Friday, October 2, 2015

What "Igbo Kwenu!" Means

Edited by Azizi Powell

[revised February 15, 2016]

This post provides excerpts from online comments about rhe meaning of the Nigerian phrase "Igbo Kwenu!" (pronunciation IG-boh Quay-new)*

*Please share your correction in the comment section of this post if this pronunciation is wrong.

The content of this post is presented for cultural, sociological, historical, and aesthetic purposes.

All copyrights remain with their owners.

Thanks to all those who are quoted in this post. Thanks also to the publisher of the video that is featured in this post and the publisher of that post on YouTube.

This post is part of an ongoing pancocojams series on African and African Diaspora rallying calls, chants, and interjections. Click this tab at the bottom of this post for more posts in this series.

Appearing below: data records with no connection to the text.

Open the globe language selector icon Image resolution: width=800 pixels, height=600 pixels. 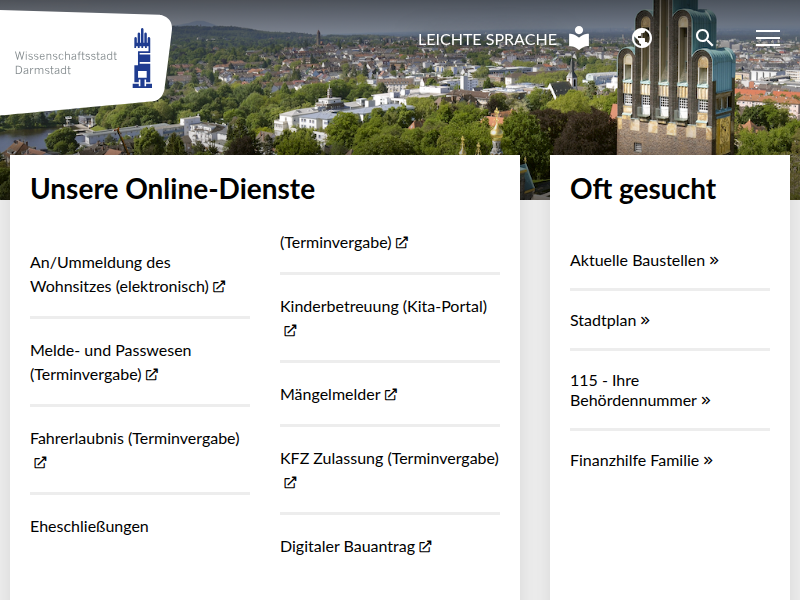coord(642,38)
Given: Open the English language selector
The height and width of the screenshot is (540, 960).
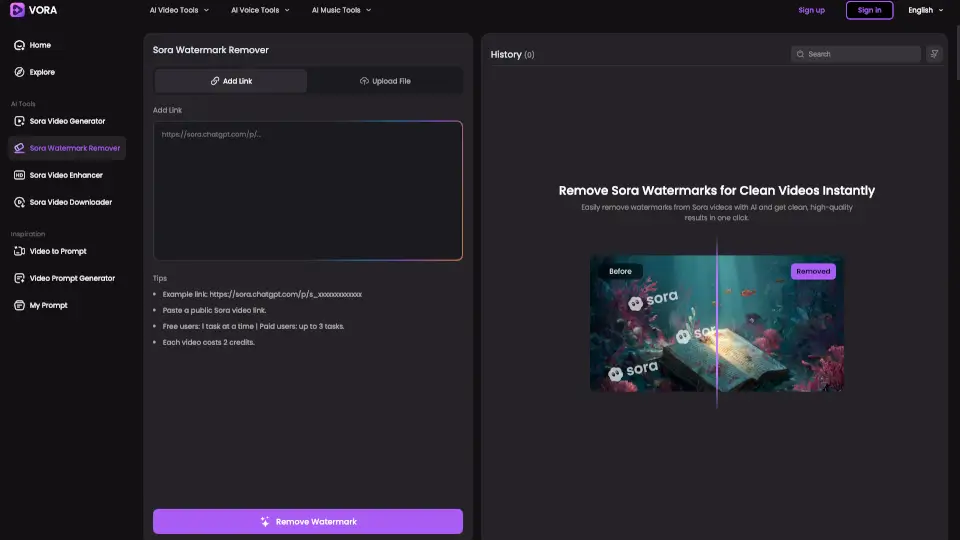Looking at the screenshot, I should pyautogui.click(x=925, y=10).
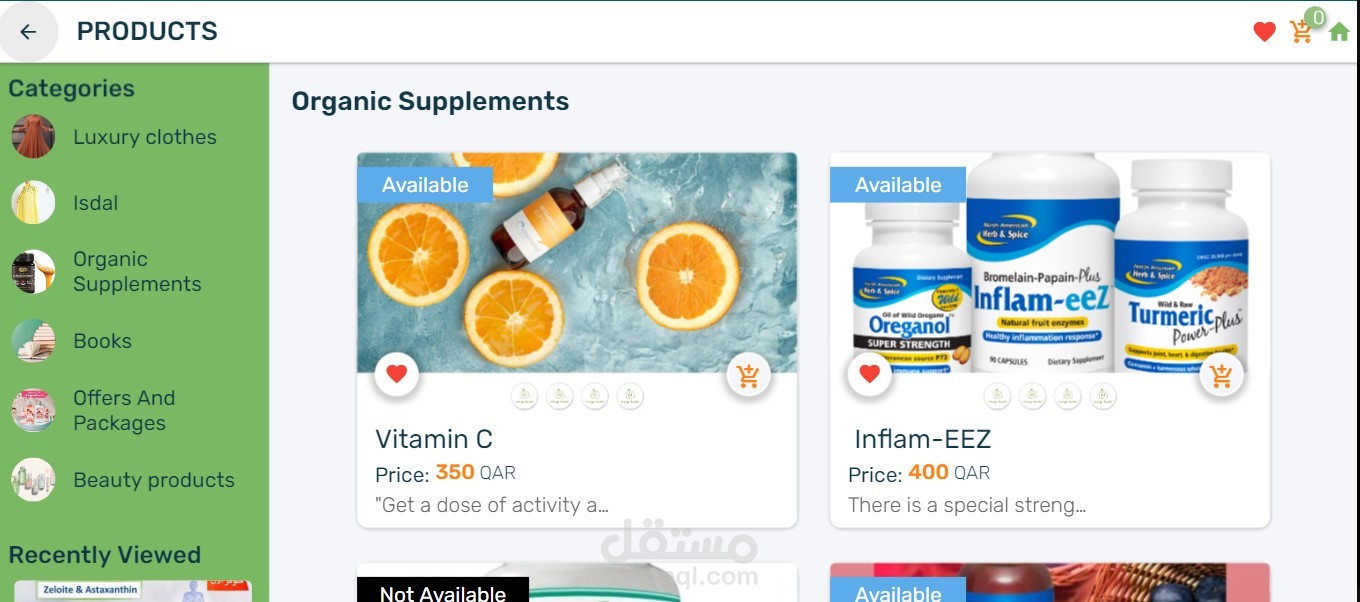Image resolution: width=1360 pixels, height=602 pixels.
Task: Open the Inflam-EEZ product title
Action: pos(922,439)
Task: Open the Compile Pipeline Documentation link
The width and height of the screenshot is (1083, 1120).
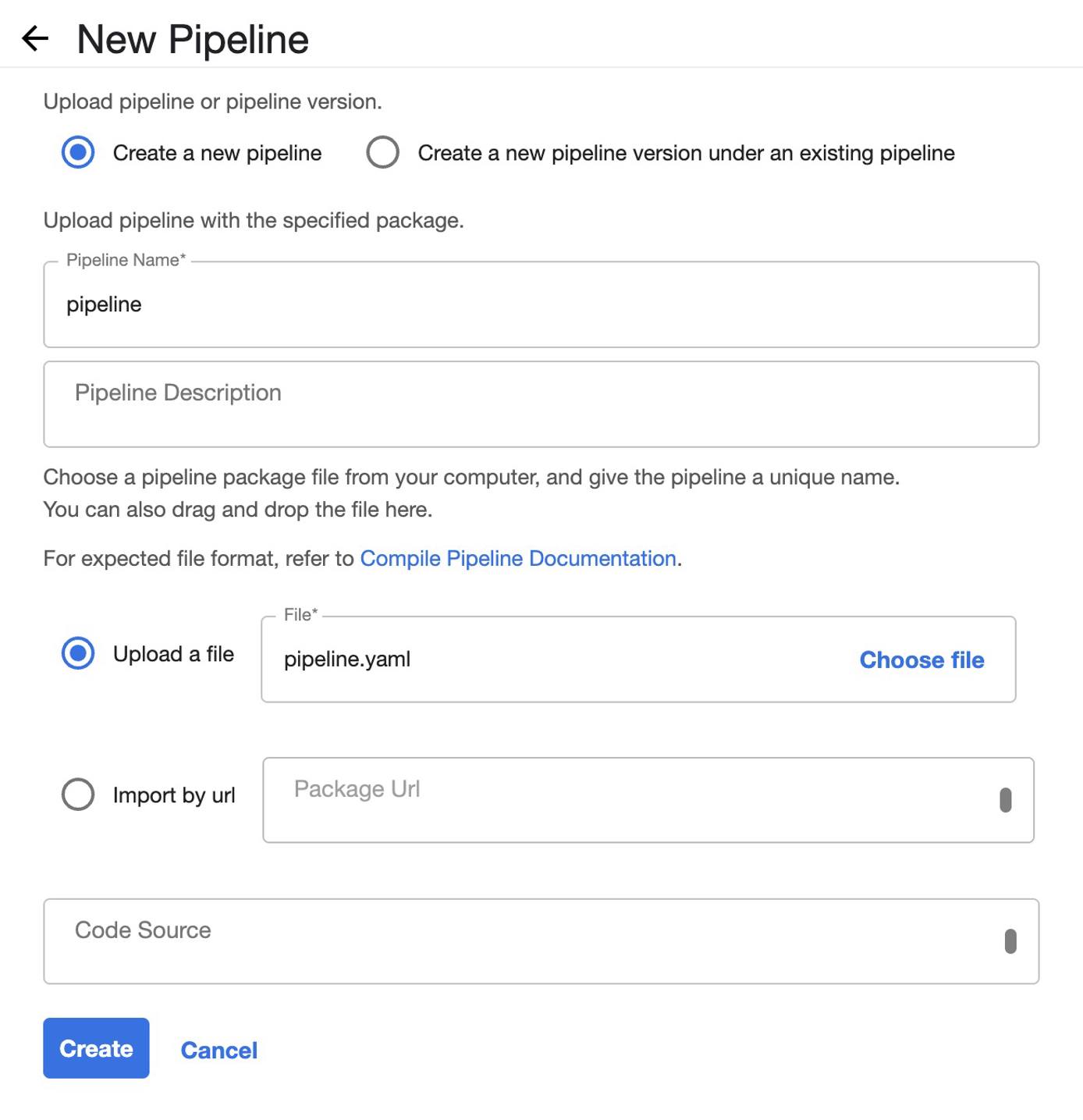Action: [x=517, y=558]
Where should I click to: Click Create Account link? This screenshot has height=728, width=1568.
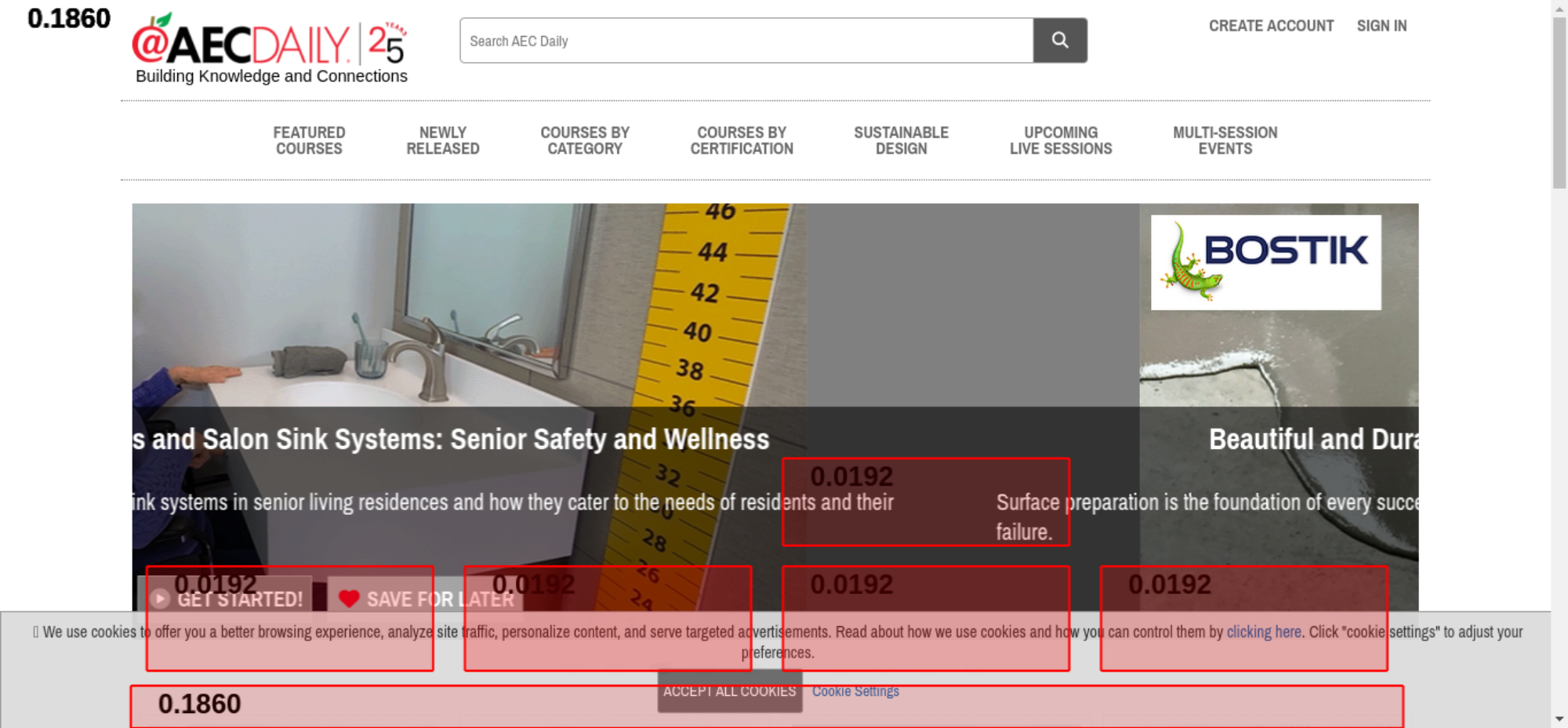[1270, 26]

From "The concept of Igbo Kwenu in Igbo culture, identity, and shared representation by Patrick Iroegbu Friday, June 15, 2007
'Umuofia Kwenu, yaa! Kwenu yaa, kwezue nu, yaaaa!' wrote Chinua Achebe in his novel Things Fall Apart (1958). In like manner, everywhere in Igboland, you will hear in a public gathering in a village square or community centre, kindred meetings, and so on the cheering up when it is called upon: “Igbo Kwenu! Yaa! Some will say: "Yorooro m, nke bu n’ezi" (true to a fact); others will say, "Ka obodo di mma" (so that the community will fair well). In all such responses, you will hear hoo, like in tii hoo, tii hoo, or ya-mee or ya-gaa! – which will mean “amen” in a simple English translation...

The Phrase "Igbo Kwenu"
A common linguistic analysis may help us to understand the phrase “Igbo kwenu.” Here we have two words: ‘Igbo’ and ‘kwenu.’ The term “Igbo” refers to Igbo people – men and women of all ages of tradition and modernism. On its own, “kwenu” as a word refers to agreement, endorsement, solidarity, unity, bondedness, strength, collective will.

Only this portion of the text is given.